■ **EXERCISES**
1 – Decide whether each statement agrees with the forum advice. Answer yes or no for each and quote the words from the text that decide it.
(a) The writer of the reply from gettingeasier stayed in a marriage for security.
(b) The children of the writer of the reply from gettingeasier were heartbroken.
(c) The first reply says the OP is to blame for everything that has happened.
2 – From the forum advice, copy the passage that starts at "Not much to" and ends after "always the case.".
3 – In the forum advice, what date and time appear with the reply from gettingeasier?

OP what he is doing is not OK, he is not committed to you and the family you have made together. If he can't see that shagging another woman while he should have been paying attention to you and enjoying time with his own children is wrong, he's obviously totally thick or absorbed in selfishness to the point where he can't see beyond his own dick.

Everything that has happened is his fault. You have a right to live free from deception and hurt, and your children have a right to live with a parent who is not constantly ground down by sadness and suspicion. How would you feel if he left and it was just you and the kids?

gettingeasier · 04/09/2010 16:28

Not much to add to great advice except to highlight 2 things you refer to.

One is that you have a comfortable life and so may be very anxious about how you will manage financially and feel that it is worth putting up with a great deal in your marriage to keep what you have.It isnt.

Two is the assumption your dc will be heartbroken at the split but that simply isnt always the case.

I stayed for the security/easy life huge mistake in hindsight. I worried myself sick dc would be heartbroken they are absolutely fine, in fact happier because I am happier just like you will be.

■ **EXCERPTED DATA**
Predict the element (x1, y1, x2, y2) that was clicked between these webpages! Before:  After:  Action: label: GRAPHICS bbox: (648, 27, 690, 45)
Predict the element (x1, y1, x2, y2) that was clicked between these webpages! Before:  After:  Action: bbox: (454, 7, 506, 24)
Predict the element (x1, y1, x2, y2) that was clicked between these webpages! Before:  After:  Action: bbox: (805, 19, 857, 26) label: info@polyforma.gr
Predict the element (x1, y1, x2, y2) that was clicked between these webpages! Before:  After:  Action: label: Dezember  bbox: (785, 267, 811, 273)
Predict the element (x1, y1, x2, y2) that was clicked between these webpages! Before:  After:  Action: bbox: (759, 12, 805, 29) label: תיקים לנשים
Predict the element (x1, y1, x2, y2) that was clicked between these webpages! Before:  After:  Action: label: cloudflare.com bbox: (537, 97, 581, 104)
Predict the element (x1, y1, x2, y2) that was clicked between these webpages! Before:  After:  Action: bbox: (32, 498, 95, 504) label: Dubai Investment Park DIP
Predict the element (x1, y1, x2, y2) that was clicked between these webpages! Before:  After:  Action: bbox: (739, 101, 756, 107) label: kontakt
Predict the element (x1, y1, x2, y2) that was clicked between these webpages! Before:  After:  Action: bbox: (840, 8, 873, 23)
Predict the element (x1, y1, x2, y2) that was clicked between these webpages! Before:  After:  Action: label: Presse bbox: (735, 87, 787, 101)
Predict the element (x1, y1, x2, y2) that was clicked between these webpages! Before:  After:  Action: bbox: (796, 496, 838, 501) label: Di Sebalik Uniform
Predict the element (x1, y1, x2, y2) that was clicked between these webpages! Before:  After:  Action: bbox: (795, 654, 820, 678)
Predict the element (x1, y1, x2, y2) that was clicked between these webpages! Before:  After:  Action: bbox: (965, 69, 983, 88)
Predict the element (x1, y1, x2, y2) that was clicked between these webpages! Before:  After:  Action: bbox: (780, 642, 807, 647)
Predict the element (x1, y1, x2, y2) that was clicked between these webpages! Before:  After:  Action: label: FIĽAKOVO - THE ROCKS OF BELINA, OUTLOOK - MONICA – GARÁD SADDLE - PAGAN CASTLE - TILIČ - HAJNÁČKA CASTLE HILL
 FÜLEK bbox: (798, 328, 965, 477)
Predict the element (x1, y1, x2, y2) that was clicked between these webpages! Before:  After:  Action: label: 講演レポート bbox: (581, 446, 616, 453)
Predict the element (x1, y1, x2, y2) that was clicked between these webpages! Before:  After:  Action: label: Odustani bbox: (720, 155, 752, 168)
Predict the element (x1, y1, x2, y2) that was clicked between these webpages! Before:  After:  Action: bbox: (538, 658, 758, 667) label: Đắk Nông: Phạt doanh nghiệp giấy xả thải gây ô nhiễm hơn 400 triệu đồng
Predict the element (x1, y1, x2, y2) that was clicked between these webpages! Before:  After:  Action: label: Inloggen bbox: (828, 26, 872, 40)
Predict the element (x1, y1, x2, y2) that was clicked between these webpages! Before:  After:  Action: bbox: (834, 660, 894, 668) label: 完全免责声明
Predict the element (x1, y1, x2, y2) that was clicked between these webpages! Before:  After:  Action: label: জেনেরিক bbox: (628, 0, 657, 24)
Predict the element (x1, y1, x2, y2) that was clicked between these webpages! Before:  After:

■ **OUTPUTS BY TASK**
1 –
(a) Yes: "I stayed for the security/easy life huge mistake in hindsight."
(b) No: "they are absolutely fine, in fact happier because I am happier"
(c) No: "Everything that has happened is his fault."

2 –
Not much to add to great advice except to highlight 2 things you refer to.

One is that you have a comfortable life and so may be very anxious about how you will manage financially and feel that it is worth putting up with a great deal in your marriage to keep what you have.It isnt.

Two is the assumption your dc will be heartbroken at the split but that simply isnt always the case.

3 – 04/09/2010 16:28